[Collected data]
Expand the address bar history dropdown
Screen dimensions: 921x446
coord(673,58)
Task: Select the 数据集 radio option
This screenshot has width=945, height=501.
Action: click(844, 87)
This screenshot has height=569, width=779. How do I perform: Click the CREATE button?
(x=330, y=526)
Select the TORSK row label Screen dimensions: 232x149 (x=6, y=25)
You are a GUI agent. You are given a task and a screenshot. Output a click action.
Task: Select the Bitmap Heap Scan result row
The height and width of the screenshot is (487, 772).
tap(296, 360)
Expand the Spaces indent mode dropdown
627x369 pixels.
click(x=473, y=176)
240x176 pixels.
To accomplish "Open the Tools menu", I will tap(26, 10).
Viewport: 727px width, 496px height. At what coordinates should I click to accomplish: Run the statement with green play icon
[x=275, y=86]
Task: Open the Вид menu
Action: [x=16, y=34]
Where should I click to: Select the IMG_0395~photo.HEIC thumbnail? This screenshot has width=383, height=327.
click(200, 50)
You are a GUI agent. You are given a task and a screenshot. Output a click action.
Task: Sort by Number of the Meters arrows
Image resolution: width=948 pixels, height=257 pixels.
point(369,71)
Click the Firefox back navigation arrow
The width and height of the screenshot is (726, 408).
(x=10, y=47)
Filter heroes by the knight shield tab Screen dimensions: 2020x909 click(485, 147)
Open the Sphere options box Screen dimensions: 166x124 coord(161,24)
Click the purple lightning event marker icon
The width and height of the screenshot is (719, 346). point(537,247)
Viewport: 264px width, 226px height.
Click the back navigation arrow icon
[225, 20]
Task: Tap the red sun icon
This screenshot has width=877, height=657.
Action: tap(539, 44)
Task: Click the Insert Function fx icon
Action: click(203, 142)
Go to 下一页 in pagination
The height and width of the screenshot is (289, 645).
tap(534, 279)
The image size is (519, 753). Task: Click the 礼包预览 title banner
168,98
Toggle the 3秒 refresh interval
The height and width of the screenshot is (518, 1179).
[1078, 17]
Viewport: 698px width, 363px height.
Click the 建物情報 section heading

▸ What is expected:
All of the entries are to be transcribed exactly.

▸ Answer to this problem:
Expand the address bar history dropdown
Screen dimensions: 921x446
coord(673,58)
Task: Select the 数据集 radio option
This screenshot has width=945, height=501.
Action: click(844, 87)
This screenshot has height=569, width=779. How do I perform: Click the CREATE button?
(x=330, y=526)
Select the TORSK row label Screen dimensions: 232x149 (x=6, y=25)
You are a GUI agent. You are given a task and a screenshot. Output a click action.
Task: Select the Bitmap Heap Scan result row
The height and width of the screenshot is (487, 772).
tap(296, 360)
Expand the Spaces indent mode dropdown
627x369 pixels.
click(x=473, y=176)
240x176 pixels.
To accomplish "Open the Tools menu", I will tap(26, 10).
Viewport: 727px width, 496px height. At what coordinates should I click to accomplish: Run the statement with green play icon
[x=275, y=86]
Task: Open the Вид menu
Action: [x=16, y=34]
Where should I click to: Select the IMG_0395~photo.HEIC thumbnail? This screenshot has width=383, height=327.
click(200, 50)
You are a GUI agent. You are given a task and a screenshot. Output a click action.
Task: Sort by Number of the Meters arrows
Image resolution: width=948 pixels, height=257 pixels.
point(369,71)
Click the Firefox back navigation arrow
The width and height of the screenshot is (726, 408).
(x=10, y=47)
Filter heroes by the knight shield tab Screen dimensions: 2020x909 click(485, 147)
Open the Sphere options box Screen dimensions: 166x124 coord(161,24)
Click the purple lightning event marker icon
The width and height of the screenshot is (719, 346). point(537,247)
Viewport: 264px width, 226px height.
Click the back navigation arrow icon
[225, 20]
Task: Tap the red sun icon
This screenshot has width=877, height=657.
Action: tap(539, 44)
Task: Click the Insert Function fx icon
Action: click(203, 142)
Go to 下一页 in pagination
The height and width of the screenshot is (289, 645).
tap(534, 279)
The image size is (519, 753). Task: Click the 礼包预览 title banner
168,98
Toggle the 3秒 refresh interval
The height and width of the screenshot is (518, 1179).
[1078, 17]
Viewport: 698px width, 363px height.
Click the 建物情報 section heading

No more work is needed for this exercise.